After the exercises you should do light physical jerks and have a short bath to relieve the tension of the muscles. Then your exercise can prove effective.
- 40s~50s
In your 40s when the instantaneous force, speed and endurance start to decline, most of your functions and physical strength become much worse. So it is good to have your body conditions before the start of exercise or motor capacity diagnosed.
In that period you should not exceed 20 to 30 minutes in doing exercise and it is necessary to reduce the risk of impairing health through good warming-up.
Before playing tennis and table tennis, you'd better have walking or jogging and do exercise with dumbbells lest your joints and ligaments should be overstrained.
In that period you should avoid an intensive exercise with sudden and fast movements and choose the exercise which can help enhance the functions of heart and lungs.
- 60s
You should select the kind of exercise according to prescription after medical evaluation.

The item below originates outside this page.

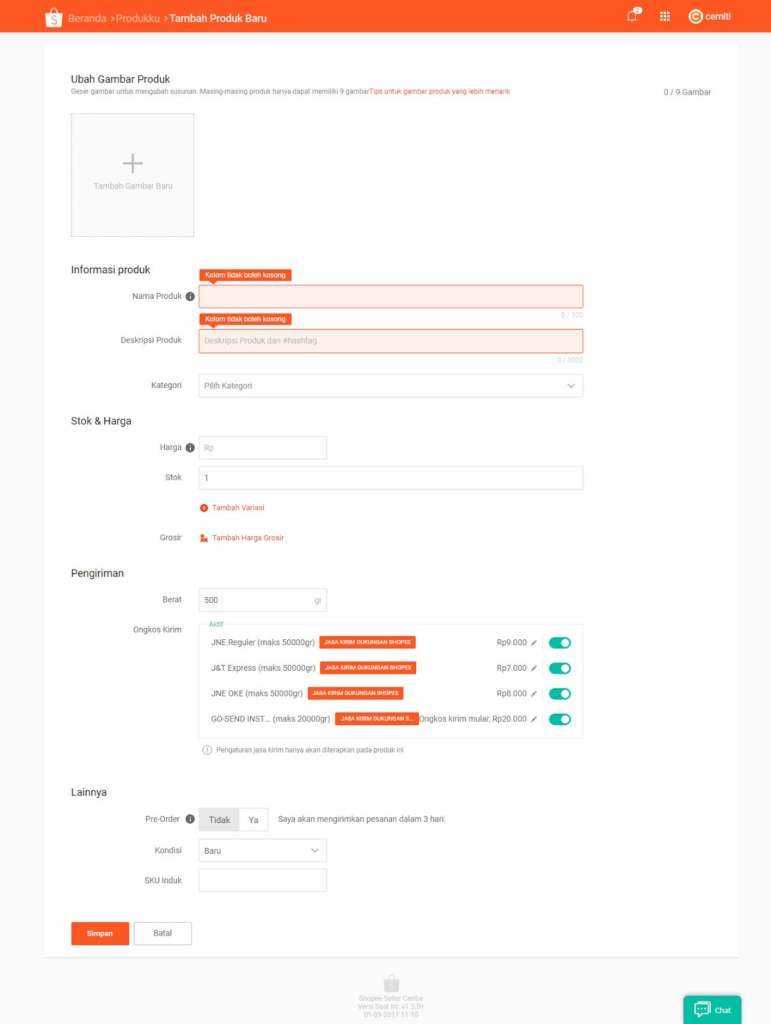Screen dimensions: 771x1024
Task: Open the Kondisi dropdown showing Baru
Action: [x=262, y=850]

Walking, cycling and light mountaineering are the exercises with less burden.
In that period joints get weak and so it is good to walk on the soil rather than walking on a hard asphalt road, which may reduce the impact on joints to one tenth. When you do exercise in cold winter or in the season-changing period, in particular, you should pay attention to keeping your body warm. And you should not stay long with sweat cooled off even after an exercise.